The Beaches of Agnés is meta in that it affords Varda the opportunity to reflect on her life and career with the same verve and experimental spirit with which she approached her life.
By the time 2008’s The Beaches of Agnés rolled around, Agnés Varda’s legacy was pretty much cemented. She’d been an arthouse genius, a critical success, a bold experimenter and an incisive documentarian. But that didn’t mean she was out of stories to tell, even at age 80. The Beaches of Agnés finds the filmmaker at her most playful. But, Varda being Varda, this playfulness leads to more than a jolly ride. In the process of her experimentation and merry-making, the director reveals more about herself and the world around her than ever before.
The Beaches of Agnés is set up as an autobiography. She takes us to places from her life as a child, as a teenager, as a wife, and mother and lifelong wanderer. We learn that her birth name was Arlette, because she was conceived in the city of Arles, and that she changed her name to Agnés at 18. We learn more – through metaphor rather than outright telling – about her relationship with her late husband, the filmmaker Jacques Demy. She’s introspective without being maudlin, nostalgic without being repetitive.

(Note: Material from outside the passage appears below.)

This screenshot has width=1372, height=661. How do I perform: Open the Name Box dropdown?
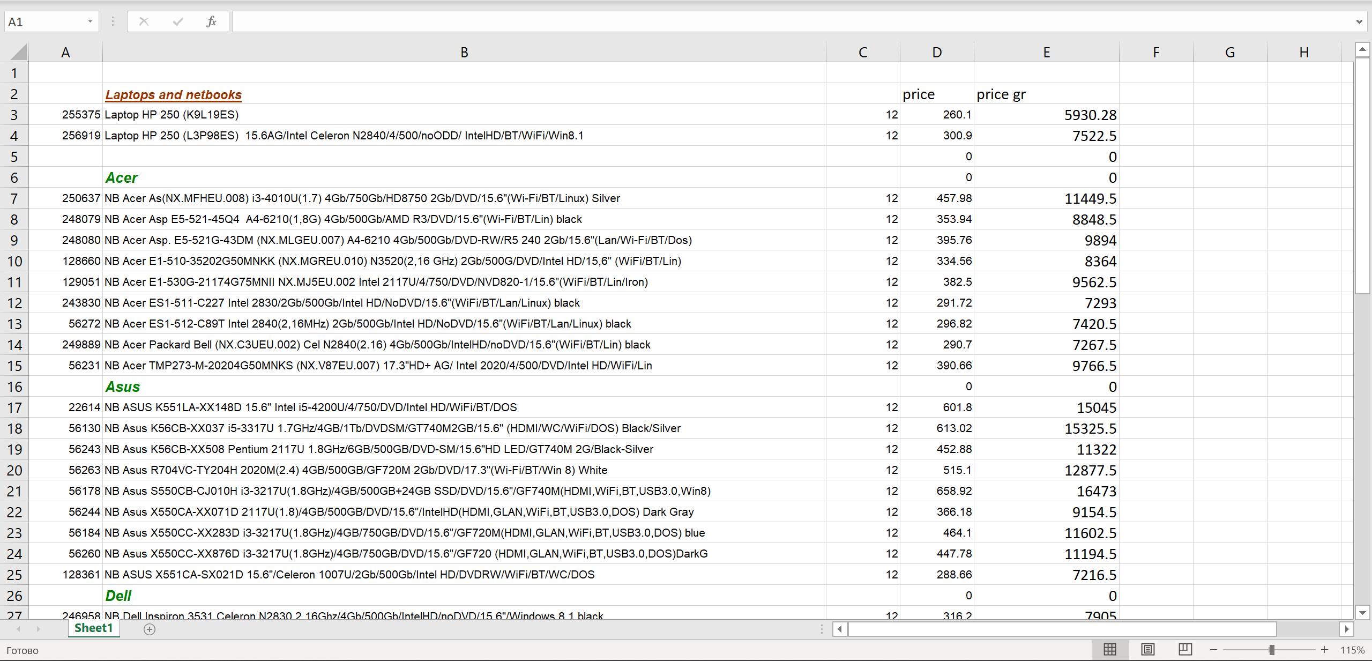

More exciting, though, is the way in which she takes us through her life as a filmmaker, returning to the sites of many of her famous narrative features and documentaries, giving us a glimpse into her interests as a filmmaker. She’s obsessed with images, with the ways in which the eye can take in a scene. She uses frames here to draw attention to a number of surprising things, herself included.
Varda comes alive in The Beaches of Agnés, and not in a self-absorbed way. She’s self-deprecating without parodying herself, and she’s self-assured without falling into the trap of self-worship. She celebrates herself and her life with confidence and joy, and the result is beguiling. Watching The Beaches of Agnés accomplishes the dual task of making you feel like you know Agnés Varda and wishing desperately you really did know her. Though she’s documenting her own life here, she isn’t the sole focus of the film. Rather, she focuses on a number of things which uniquely converged to create her life. She leans into her eccentricities without trademarking them. Unlike many of the big names of cinema today, she genuinely seems to be interested in the things that built her life rather than the things that built her brand.
Though Varda commits to peeling back the layers of her life and career, she doesn’t aspire to wrap her story in a bow. Instead, she appears to follow her whims here, tracking down old collaborators and staging circuses where others might go back in time and pour over familial relationships. She does bring in friends and family from the past, but Varda seeks them out as an act of connection rather than reflection.
The Beaches of Agnés is meta in that it affords Varda the opportunity to reflect on her life and career with the same verve and experimental spirit with which she approached her life. It’s an autobiography but also a craft essay, a demonstration and installation all at once. For an artist who never allowed herself to be placed into boxes under anyone’s thumb, it is the perfect way for her story to be told.